-- Your task --
Starting at the line that contains "Screen dimensions: 960x540", quote each line exactly through the last line of the entries, both included.
(Data listing begins)
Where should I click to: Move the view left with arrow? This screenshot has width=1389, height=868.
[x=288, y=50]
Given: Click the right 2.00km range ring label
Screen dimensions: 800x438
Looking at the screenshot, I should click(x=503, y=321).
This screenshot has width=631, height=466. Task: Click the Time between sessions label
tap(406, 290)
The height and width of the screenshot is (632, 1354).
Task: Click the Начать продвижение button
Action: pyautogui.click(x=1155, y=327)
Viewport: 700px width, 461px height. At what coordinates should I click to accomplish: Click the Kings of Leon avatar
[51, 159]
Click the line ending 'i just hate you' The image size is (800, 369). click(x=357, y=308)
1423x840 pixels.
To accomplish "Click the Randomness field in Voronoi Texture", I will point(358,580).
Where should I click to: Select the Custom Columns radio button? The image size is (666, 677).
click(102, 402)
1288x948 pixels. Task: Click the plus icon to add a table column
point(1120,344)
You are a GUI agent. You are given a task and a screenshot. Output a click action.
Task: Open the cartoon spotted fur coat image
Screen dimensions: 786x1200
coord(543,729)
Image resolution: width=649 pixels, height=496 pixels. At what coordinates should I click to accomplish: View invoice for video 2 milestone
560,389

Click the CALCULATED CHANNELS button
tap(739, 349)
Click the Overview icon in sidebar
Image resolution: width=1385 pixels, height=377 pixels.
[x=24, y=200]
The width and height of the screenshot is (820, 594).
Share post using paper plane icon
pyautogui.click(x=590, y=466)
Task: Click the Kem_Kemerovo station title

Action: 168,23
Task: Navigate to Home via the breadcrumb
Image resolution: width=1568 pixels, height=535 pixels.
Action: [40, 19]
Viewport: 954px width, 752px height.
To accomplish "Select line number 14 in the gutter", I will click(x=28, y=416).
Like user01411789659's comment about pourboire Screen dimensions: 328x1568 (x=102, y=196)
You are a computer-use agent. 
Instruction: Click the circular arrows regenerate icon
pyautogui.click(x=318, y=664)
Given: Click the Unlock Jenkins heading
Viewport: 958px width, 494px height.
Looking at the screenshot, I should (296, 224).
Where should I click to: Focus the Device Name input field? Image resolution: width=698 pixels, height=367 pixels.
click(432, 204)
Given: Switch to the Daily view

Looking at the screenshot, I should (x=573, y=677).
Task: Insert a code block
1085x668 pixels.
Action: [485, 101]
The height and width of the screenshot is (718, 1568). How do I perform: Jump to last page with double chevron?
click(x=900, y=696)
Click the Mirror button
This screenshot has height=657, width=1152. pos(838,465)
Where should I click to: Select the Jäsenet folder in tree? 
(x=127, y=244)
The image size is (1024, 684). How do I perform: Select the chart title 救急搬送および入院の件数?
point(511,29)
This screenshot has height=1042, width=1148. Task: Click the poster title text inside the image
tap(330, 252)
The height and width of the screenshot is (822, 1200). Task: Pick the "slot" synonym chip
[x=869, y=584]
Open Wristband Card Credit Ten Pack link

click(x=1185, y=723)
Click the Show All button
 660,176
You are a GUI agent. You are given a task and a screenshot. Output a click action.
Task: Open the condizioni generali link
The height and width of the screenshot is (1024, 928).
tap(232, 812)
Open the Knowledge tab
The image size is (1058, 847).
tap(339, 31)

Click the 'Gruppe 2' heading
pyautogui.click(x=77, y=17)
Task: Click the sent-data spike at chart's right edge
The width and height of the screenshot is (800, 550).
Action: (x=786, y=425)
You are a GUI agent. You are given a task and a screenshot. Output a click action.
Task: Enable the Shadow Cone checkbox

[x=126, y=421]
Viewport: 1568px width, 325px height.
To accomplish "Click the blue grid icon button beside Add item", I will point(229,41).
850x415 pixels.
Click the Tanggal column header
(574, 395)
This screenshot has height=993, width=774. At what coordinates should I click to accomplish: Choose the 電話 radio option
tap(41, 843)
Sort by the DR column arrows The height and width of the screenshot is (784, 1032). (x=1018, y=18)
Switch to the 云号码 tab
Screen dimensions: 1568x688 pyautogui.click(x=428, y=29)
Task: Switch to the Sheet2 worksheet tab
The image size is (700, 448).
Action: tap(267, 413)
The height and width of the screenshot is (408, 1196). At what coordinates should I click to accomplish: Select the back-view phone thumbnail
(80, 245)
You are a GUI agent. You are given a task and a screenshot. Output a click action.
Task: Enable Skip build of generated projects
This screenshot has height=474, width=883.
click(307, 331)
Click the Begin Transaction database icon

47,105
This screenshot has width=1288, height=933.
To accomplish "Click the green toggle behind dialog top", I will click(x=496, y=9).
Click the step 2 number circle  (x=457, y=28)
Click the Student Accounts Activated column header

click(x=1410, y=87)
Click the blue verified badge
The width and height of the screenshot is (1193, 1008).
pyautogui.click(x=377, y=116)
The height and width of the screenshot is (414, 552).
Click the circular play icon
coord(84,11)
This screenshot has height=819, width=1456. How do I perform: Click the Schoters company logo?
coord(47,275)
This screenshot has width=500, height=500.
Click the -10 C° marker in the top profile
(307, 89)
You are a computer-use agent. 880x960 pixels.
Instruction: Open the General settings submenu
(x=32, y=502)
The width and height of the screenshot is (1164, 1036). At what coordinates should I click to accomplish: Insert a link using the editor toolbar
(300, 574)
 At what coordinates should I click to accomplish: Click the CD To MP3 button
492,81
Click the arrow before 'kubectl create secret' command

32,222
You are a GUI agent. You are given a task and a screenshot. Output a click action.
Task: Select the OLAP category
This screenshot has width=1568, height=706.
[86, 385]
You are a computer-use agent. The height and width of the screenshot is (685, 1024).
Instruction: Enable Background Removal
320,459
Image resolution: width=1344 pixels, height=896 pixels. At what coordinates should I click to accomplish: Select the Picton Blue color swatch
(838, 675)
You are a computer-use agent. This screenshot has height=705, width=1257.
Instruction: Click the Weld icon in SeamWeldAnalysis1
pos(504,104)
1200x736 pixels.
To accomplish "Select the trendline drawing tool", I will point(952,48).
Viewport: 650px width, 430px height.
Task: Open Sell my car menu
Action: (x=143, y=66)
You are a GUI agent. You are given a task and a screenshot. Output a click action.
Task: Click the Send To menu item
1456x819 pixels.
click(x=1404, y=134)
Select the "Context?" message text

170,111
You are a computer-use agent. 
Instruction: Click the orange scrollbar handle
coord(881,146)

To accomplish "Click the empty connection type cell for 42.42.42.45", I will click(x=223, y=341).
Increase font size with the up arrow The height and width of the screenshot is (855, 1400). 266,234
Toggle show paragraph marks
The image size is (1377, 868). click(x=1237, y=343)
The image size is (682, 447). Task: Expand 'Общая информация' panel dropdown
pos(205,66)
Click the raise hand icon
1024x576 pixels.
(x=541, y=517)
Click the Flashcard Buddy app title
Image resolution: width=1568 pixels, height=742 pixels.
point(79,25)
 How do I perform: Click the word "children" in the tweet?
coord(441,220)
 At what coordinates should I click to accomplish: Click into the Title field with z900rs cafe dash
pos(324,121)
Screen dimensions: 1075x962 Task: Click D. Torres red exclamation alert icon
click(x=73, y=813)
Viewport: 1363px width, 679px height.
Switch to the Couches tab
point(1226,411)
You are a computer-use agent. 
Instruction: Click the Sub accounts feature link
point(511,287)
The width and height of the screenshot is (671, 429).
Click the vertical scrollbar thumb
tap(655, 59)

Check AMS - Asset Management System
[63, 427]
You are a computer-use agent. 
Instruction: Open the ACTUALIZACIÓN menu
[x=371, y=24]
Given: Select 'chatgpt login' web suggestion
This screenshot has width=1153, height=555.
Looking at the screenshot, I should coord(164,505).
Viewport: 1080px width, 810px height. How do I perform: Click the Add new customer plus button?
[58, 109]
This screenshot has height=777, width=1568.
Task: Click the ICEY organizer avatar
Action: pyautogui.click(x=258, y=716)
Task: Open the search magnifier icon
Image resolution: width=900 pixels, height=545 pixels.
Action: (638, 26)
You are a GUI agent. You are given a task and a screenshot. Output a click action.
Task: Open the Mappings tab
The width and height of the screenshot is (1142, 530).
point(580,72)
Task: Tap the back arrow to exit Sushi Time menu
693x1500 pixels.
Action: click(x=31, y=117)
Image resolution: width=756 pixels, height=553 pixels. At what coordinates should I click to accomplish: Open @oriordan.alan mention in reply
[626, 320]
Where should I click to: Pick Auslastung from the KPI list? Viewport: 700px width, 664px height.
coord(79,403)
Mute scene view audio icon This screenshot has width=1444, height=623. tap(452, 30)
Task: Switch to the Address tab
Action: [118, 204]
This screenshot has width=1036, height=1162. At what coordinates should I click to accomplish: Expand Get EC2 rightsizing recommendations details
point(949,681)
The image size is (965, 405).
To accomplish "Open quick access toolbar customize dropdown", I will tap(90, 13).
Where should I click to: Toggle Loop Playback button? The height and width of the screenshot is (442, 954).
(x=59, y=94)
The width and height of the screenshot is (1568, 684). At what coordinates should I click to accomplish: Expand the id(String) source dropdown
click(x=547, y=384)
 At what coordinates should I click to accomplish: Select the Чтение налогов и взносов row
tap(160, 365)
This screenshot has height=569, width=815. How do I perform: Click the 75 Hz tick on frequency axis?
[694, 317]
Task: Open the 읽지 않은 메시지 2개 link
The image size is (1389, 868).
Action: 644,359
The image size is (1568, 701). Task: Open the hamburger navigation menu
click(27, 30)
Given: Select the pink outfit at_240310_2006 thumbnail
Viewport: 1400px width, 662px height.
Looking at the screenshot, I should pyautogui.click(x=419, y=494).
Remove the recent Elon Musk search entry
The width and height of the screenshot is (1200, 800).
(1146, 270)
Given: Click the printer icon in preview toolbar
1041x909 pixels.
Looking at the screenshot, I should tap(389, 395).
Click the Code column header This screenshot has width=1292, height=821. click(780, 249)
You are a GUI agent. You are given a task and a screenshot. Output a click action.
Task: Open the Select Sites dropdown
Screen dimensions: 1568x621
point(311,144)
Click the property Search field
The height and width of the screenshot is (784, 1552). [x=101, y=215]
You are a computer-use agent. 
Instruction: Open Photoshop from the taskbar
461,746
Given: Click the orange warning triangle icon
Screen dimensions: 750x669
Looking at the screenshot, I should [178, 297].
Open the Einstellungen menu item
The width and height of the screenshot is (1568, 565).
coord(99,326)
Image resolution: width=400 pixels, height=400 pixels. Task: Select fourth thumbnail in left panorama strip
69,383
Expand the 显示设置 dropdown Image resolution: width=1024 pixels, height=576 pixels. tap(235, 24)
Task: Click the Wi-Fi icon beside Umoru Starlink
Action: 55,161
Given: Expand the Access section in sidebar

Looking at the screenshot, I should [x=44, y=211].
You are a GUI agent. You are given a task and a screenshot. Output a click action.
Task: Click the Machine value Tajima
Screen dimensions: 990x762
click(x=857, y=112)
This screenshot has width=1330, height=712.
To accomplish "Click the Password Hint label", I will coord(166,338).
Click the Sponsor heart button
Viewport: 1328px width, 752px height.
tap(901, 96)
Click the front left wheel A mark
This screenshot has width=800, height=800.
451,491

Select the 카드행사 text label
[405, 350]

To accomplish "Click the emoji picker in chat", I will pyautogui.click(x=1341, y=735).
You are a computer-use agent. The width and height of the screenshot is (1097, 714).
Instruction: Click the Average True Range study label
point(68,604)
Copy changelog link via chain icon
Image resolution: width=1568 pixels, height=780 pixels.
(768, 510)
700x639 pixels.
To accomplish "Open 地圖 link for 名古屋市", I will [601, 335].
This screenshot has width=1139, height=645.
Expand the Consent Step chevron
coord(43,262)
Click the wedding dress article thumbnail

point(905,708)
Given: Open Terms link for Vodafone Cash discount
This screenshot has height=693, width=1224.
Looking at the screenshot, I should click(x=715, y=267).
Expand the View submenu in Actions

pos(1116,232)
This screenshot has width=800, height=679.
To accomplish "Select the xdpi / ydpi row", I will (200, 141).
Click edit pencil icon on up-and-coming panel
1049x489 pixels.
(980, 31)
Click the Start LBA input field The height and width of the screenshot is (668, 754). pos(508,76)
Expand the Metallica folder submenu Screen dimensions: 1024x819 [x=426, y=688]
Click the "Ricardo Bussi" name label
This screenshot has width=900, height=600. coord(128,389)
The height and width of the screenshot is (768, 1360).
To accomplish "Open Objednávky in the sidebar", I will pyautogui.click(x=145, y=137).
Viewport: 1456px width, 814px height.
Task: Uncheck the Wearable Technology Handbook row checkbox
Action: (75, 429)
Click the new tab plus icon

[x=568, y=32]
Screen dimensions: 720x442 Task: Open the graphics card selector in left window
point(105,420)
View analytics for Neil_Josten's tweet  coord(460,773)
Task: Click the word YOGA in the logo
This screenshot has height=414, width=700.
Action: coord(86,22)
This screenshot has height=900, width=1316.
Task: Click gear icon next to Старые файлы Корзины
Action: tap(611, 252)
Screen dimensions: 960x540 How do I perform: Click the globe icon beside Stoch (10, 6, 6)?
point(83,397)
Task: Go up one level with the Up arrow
(Data listing ends)
-- Result of the exercise --
Screen dimensions: 960x540 How do I perform: Click the globe icon beside Stoch (10, 6, 6)?
point(83,397)
Task: Go up one level with the Up arrow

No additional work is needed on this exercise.